We know that younger audiences are turning away from TV news - that's not new. But OFCOM's report this week makes some bold suggestions about how we might halt this trend, as well as analysing the reasons behind it.
One of those is doing away with impartiality rules "for all but key public service broadcasters". The idea here, is that will make for more opinion-led, partial bulletins everywhere on the scale from Fox News to the Daily Express to the Independent and leftwards.
I think that's tosh.
Oops, there goes my impartiality.
Younger audiences are much more media savvy than that, and they "get" this stuff. They know where there are no rules, where it's a free for all on the web, where anything goes. They like that. But they also sometimes want a fix of impartial and balanced - and we should help them to know where to go for that fix. But it needs to be interesting not dull.
Our problem at the BBC in news is while that many audiences respect what we do, some younger and ethnic minority audiences are put off - not by impartiality - but by our inability to make it matter to them.
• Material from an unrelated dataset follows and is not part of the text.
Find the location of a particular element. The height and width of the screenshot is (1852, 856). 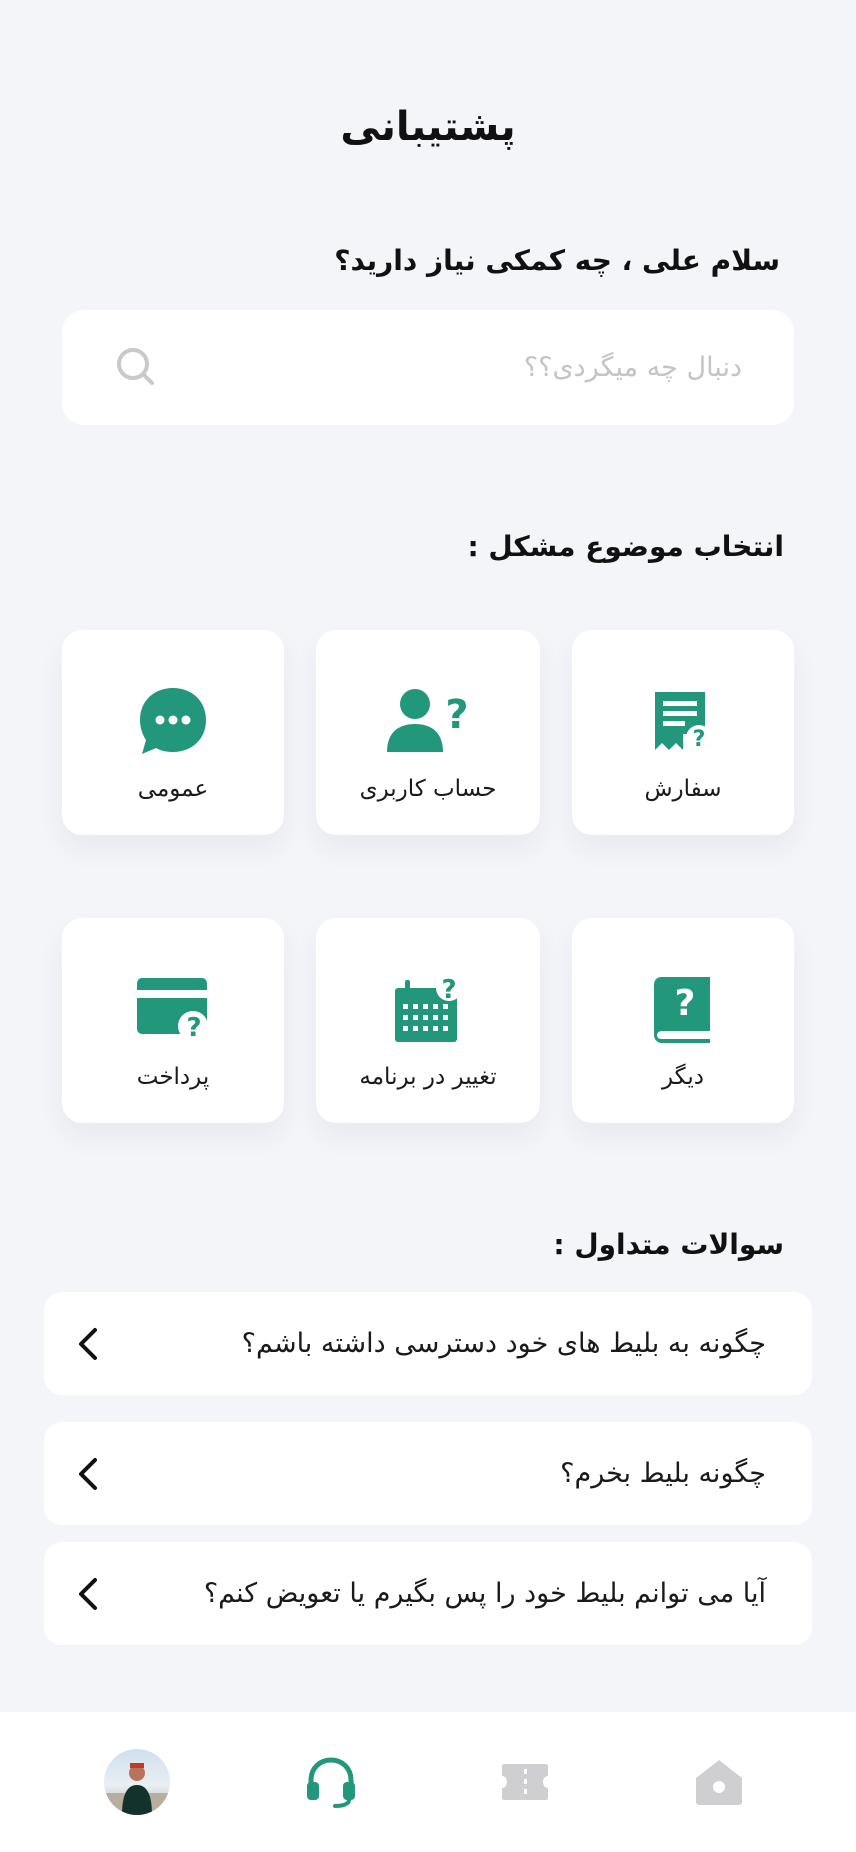

topic-label: عمومی is located at coordinates (173, 789).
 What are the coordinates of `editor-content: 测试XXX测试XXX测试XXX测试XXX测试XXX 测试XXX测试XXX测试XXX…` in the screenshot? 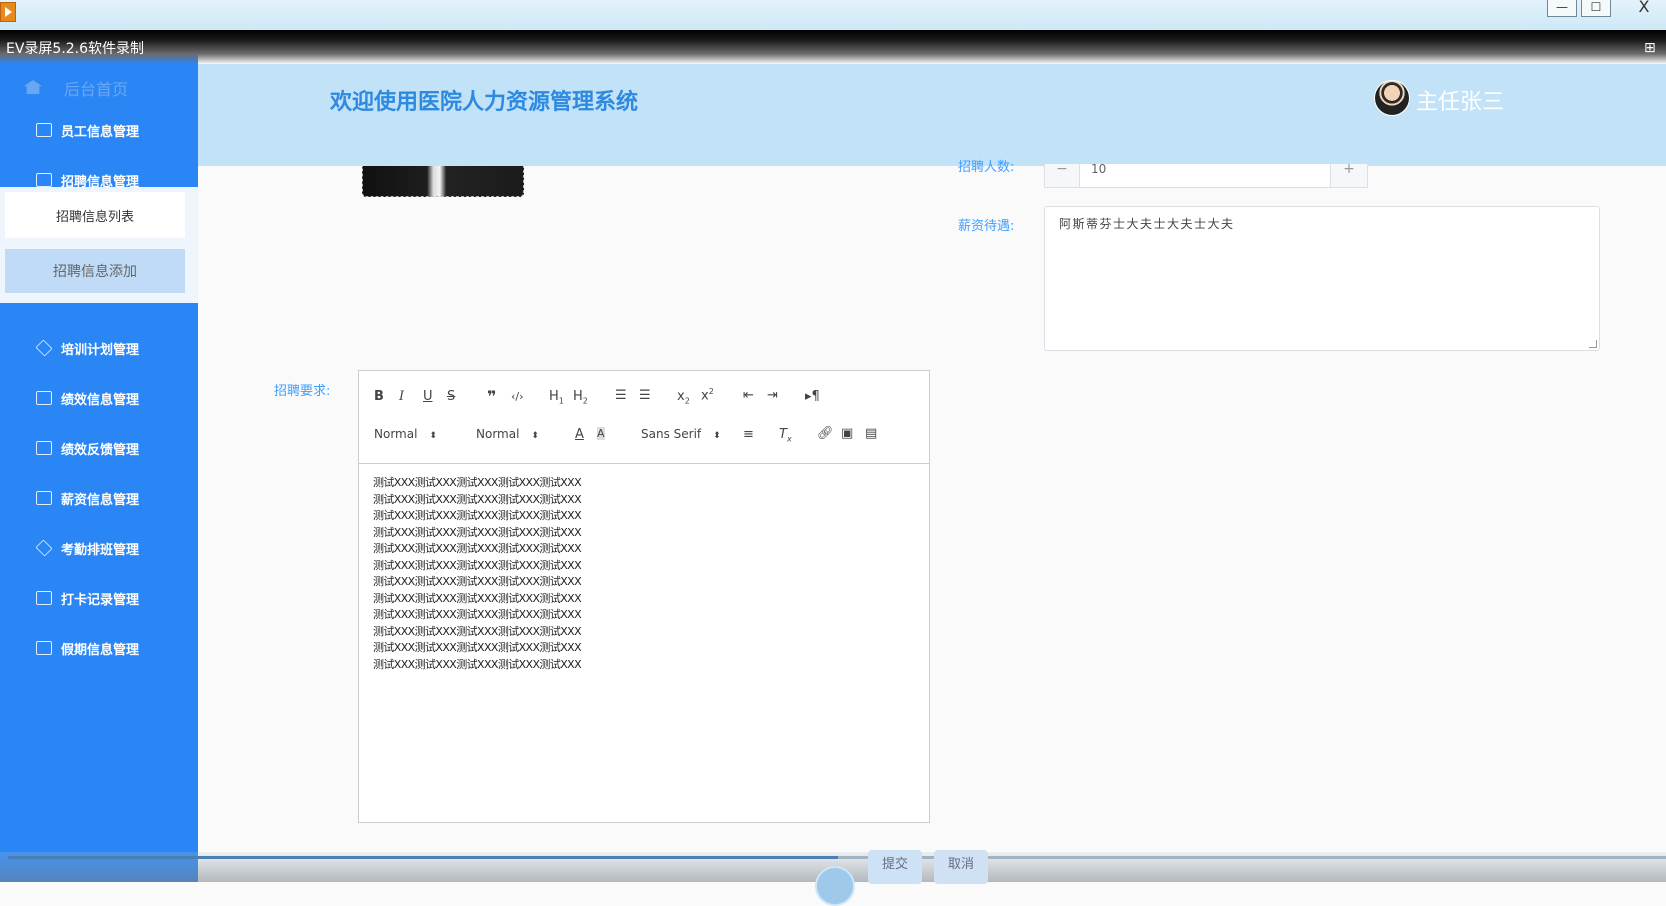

We don't do enough to explain why these apparently dull stories are interesting and relevant: we don't do enough to make them accessible. Our agenda is sometimes too narrow to feel anything other than a conversation between some middle-aged people from which others are excluded by lack of background knowledge or the tone of the discussion.
And that, of course, is the classic dilemma for the BBC. Paris Hilton's name only has to cross a newsreader's lips for an outcry of "dumbing down" - editorials in the papers and raised eyebrows from politicians and the chattering classes. As a result, we have been known to get a bit cautious editorially in the face of this onslaught.
I think what young audiences want is robust, interesting, passionate debate about stories and issues that affect them and their lives. The voices we hear should be more outspoken, less impartial and from wider, and yes, more extreme, viewpoints. But the glue that holds this together should be the context and impartiality of our journalism - true to it's founding ideals. We should give everyone a say - at the moment we don't always do this. When we do, we'll be stronger, and younger audiences will respect us for it.